# First campervan about to be collected...



## milton (Jan 4, 2011)

Hello Wild Campers
We are due to collect our first van this week, a converted Vauxhall panel van.  After years of tents and an old caravan this should be luxury, even if it hasn't got all the possible refinements (yet!)
We are looking forward to camping without paying for facilities on sites that we will not use, such as nightclubs, playgrounds (kids now in their 20's and wouldn't want to come with us), and not having to park next to the 'family from hell' which seemed to be a feature of many sites.

I'm sure we will be calling on your experience for finding suitable spots, in the UK and eventually Europe we hope.  

Cheers
Milton's Crew


----------



## Tbear (Jan 4, 2011)

Hi miltons Crew

Wellcome to the site.

I did the same thing as you for the same reasons two years ago and it is one of the best things I ever did.

Richard


----------



## milton (Jan 4, 2011)

Great, I can see there must be like-minded people here!
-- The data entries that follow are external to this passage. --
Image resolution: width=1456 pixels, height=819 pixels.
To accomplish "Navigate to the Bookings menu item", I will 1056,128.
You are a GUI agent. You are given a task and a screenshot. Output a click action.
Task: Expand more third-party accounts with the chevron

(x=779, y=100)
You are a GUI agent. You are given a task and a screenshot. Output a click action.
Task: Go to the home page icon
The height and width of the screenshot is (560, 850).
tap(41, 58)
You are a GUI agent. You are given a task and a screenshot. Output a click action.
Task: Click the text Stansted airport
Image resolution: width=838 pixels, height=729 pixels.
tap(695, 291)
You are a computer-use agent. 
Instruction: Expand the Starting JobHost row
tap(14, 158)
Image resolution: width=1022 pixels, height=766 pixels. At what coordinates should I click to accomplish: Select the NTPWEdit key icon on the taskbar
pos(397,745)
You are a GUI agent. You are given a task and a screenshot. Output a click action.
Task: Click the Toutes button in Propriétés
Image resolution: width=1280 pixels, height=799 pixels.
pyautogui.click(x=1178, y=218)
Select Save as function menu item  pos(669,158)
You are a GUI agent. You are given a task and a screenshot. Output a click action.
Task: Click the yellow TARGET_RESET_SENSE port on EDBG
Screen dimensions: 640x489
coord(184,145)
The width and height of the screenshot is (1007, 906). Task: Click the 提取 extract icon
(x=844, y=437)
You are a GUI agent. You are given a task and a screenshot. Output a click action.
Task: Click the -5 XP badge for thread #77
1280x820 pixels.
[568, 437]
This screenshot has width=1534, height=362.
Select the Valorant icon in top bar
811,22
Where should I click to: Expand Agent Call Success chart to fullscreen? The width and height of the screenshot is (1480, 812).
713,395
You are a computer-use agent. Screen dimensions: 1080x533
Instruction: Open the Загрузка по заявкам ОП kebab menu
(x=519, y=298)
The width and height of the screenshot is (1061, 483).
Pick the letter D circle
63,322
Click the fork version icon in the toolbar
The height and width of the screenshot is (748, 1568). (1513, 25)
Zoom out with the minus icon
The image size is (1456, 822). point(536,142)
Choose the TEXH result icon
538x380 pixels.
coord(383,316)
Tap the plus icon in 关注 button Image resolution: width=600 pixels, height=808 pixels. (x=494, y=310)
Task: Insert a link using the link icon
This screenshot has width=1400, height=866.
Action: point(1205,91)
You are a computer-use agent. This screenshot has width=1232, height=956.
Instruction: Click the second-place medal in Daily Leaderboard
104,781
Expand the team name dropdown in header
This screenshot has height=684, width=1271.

I have wanted a camper van since childhood.  I am told my parents had one but I don't remember it - that must have been a very early model - so maybe it is in the blood.


----------



## Guernsey Donkey (Jan 10, 2011)

Hi miltons Crew and welcome to the site, hope you enjoy, if you become a member you can have access to all the POI listed for wild camping - the site is well worth the few pennies it costs to join.

Travel safe


----------



## milton (Jan 25, 2011)

I have just joined - seemed like a good idea to make use of all the knowledge that appears to be stored on this site.

Miltons Crew


----------